## Task description
Rewrite all of the data below, substituting "How can I do" for every occurrence of "How do I perform" and changing nothing else.

## Given information
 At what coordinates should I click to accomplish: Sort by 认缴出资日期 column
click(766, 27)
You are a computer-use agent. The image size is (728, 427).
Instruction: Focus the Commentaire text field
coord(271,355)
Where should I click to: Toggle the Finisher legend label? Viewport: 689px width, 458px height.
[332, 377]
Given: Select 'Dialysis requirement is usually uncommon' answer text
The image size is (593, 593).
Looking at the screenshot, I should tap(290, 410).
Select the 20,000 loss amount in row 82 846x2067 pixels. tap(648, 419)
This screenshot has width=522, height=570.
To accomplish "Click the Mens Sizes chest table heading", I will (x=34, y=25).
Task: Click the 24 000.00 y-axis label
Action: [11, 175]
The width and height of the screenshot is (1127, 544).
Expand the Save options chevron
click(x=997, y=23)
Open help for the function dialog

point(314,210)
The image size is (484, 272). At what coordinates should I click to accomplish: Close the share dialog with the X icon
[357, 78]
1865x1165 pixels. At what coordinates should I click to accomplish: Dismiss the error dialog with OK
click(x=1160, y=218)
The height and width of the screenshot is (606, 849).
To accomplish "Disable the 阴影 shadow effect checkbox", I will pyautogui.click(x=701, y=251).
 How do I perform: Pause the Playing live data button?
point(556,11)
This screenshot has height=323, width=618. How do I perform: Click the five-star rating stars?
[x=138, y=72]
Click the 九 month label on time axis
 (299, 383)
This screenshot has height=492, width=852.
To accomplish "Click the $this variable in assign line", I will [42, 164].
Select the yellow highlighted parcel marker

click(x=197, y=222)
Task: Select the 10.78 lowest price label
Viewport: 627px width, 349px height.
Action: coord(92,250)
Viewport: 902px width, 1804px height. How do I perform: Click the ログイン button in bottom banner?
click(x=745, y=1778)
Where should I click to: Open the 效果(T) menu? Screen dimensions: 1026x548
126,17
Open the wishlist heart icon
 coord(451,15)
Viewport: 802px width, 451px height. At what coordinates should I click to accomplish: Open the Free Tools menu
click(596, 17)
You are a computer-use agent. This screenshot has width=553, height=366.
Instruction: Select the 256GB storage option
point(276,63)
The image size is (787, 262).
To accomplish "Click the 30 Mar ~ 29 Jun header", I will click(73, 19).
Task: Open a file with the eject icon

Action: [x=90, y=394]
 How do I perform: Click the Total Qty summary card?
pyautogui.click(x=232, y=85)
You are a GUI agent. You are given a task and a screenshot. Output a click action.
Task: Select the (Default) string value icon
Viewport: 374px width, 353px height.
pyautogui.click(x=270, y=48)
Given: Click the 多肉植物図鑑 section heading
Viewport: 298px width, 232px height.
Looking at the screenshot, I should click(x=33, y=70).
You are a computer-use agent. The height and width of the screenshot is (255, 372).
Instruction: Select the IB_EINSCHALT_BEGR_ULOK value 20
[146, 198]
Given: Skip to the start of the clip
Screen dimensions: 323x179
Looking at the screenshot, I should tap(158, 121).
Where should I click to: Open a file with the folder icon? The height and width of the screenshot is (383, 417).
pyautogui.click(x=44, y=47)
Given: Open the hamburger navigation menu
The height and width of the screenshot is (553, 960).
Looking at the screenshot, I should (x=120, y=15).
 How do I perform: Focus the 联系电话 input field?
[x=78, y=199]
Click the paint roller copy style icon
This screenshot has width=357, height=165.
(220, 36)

## Task response
 At what coordinates should I click to accomplish: Sort by 认缴出资日期 column
click(766, 27)
You are a computer-use agent. The image size is (728, 427).
Instruction: Focus the Commentaire text field
coord(271,355)
Where should I click to: Toggle the Finisher legend label? Viewport: 689px width, 458px height.
[332, 377]
Given: Select 'Dialysis requirement is usually uncommon' answer text
The image size is (593, 593).
Looking at the screenshot, I should tap(290, 410).
Select the 20,000 loss amount in row 82 846x2067 pixels. tap(648, 419)
This screenshot has width=522, height=570.
To accomplish "Click the Mens Sizes chest table heading", I will (x=34, y=25).
Task: Click the 24 000.00 y-axis label
Action: [11, 175]
The width and height of the screenshot is (1127, 544).
Expand the Save options chevron
click(x=997, y=23)
Open help for the function dialog

point(314,210)
The image size is (484, 272). At what coordinates should I click to accomplish: Close the share dialog with the X icon
[357, 78]
1865x1165 pixels. At what coordinates should I click to accomplish: Dismiss the error dialog with OK
click(x=1160, y=218)
The height and width of the screenshot is (606, 849).
To accomplish "Disable the 阴影 shadow effect checkbox", I will pyautogui.click(x=701, y=251).
 How can I do: Pause the Playing live data button?
point(556,11)
This screenshot has height=323, width=618. How can I do: Click the five-star rating stars?
[x=138, y=72]
Click the 九 month label on time axis
 (299, 383)
This screenshot has height=492, width=852.
To accomplish "Click the $this variable in assign line", I will [42, 164].
Select the yellow highlighted parcel marker

click(x=197, y=222)
Task: Select the 10.78 lowest price label
Viewport: 627px width, 349px height.
Action: coord(92,250)
Viewport: 902px width, 1804px height. How can I do: Click the ログイン button in bottom banner?
click(x=745, y=1778)
Where should I click to: Open the 效果(T) menu? Screen dimensions: 1026x548
126,17
Open the wishlist heart icon
 coord(451,15)
Viewport: 802px width, 451px height. At what coordinates should I click to accomplish: Open the Free Tools menu
click(596, 17)
You are a computer-use agent. This screenshot has width=553, height=366.
Instruction: Select the 256GB storage option
point(276,63)
The image size is (787, 262).
To accomplish "Click the 30 Mar ~ 29 Jun header", I will click(73, 19).
Task: Open a file with the eject icon

Action: [x=90, y=394]
 How can I do: Click the Total Qty summary card?
pyautogui.click(x=232, y=85)
You are a GUI agent. You are given a task and a screenshot. Output a click action.
Task: Select the (Default) string value icon
Viewport: 374px width, 353px height.
pyautogui.click(x=270, y=48)
Given: Click the 多肉植物図鑑 section heading
Viewport: 298px width, 232px height.
Looking at the screenshot, I should click(x=33, y=70).
You are a computer-use agent. The height and width of the screenshot is (255, 372).
Instruction: Select the IB_EINSCHALT_BEGR_ULOK value 20
[146, 198]
Given: Skip to the start of the clip
Screen dimensions: 323x179
Looking at the screenshot, I should tap(158, 121).
Where should I click to: Open a file with the folder icon? The height and width of the screenshot is (383, 417).
pyautogui.click(x=44, y=47)
Given: Open the hamburger navigation menu
The height and width of the screenshot is (553, 960).
Looking at the screenshot, I should (x=120, y=15).
 How can I do: Focus the 联系电话 input field?
[x=78, y=199]
Click the paint roller copy style icon
This screenshot has width=357, height=165.
(220, 36)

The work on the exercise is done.